If any services on the cluster are not running, it could indicate a problem in the system.

Procedure

  1. Log in on any unified node (multinode unified topology) / application node (modular cluster topology).

  2. Run the following commands:

    cluster status

    and

    cluster run all app status

  3. Check for any anomalous output, e.g. stopped services or unknown nodes or mismatched service versions.

Step to Resolve

Start stopped services, resolve issues on non-responsive nodes. Escalate unresolvable issues to VOSS L2 helpdesk.

Nodes in Cluster

Purpose

If all nodes in the cluster are not known to all other nodes, provisioning may fail.

Procedure

  1. Log in on any unified node (multinode unified topology) / application node (modular cluster topology).

  2. Run the following command:

    cluster run database cluster list

  3. Ensure all nodes list the correct number of nodes.

Step to resolve

If one or more nodes do not list all nodes, the nodes may need to be deleted and re-added, possibly from a different unified node. Nodes can be added or deleted without any harm until all nodes show the same output of the cluster list command.

Escalate unresolvable issues to VOSS L2 helpdesk.

Node Communication

Purpose

Ensure the nodes in the cluster can freely communicate.

Procedure

  1. Log in on any unified node (multinode unified topology) / application node (modular cluster topology).

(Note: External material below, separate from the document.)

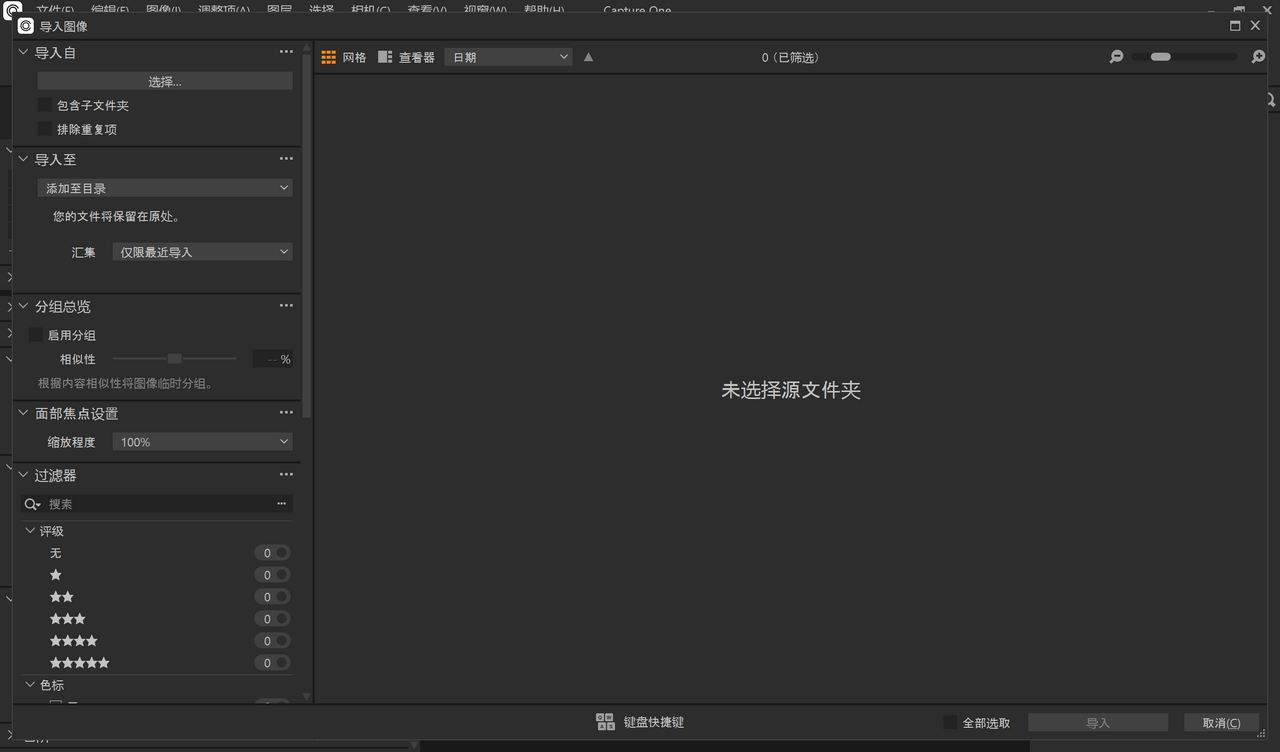Open the 过滤器 panel action menu (...)

(286, 474)
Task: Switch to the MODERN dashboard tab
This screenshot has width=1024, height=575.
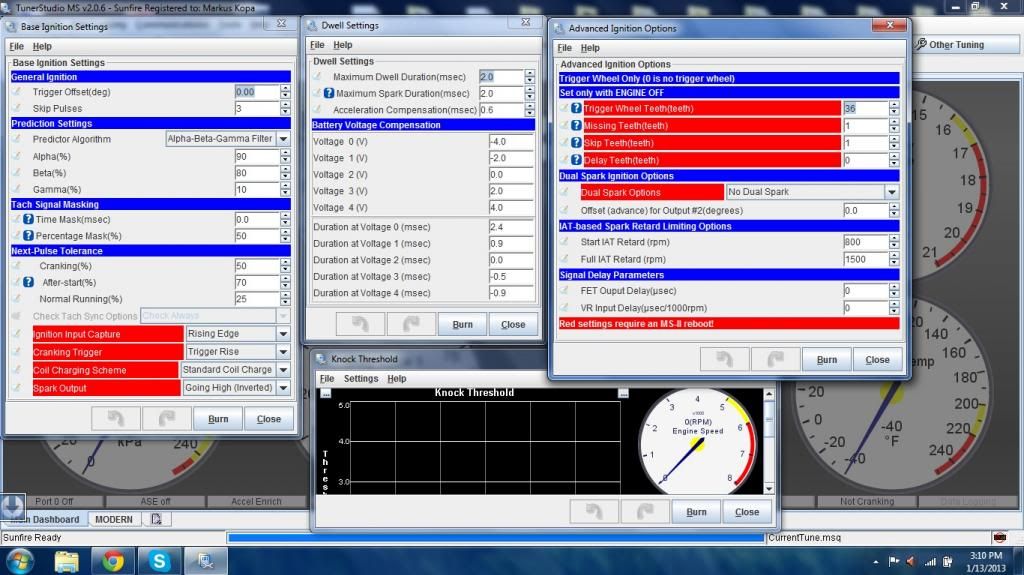Action: [115, 519]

  2. Run a cluster command across all nodes, for example:

    cluster run all network list

  3. Verify that all nodes respond with the expected output.

Step to resolve

Go back to checking the general health of the cluster.

NTP Connectivity

Purpose

Ensure NTP is accessible in order to prevent failures such as unexpected session timeout.

Procedure

For each node:

  1. Log in as root.

  2. Run the following command:

    ntpq -q

  3. The output will show a result for the reach metric. A value of 377 indicates that there has been no packet loss, while a value less than 377 shows that there was some packet loss. A value of zero will be a cause for concern.

Step to resolve

In the event that the reach parameter returns with a value of 0, restart the time service by running the following command:

app start services:time --force

Repeat the procedure above. If the problem persists, contact VOSS L2 Helpdesk.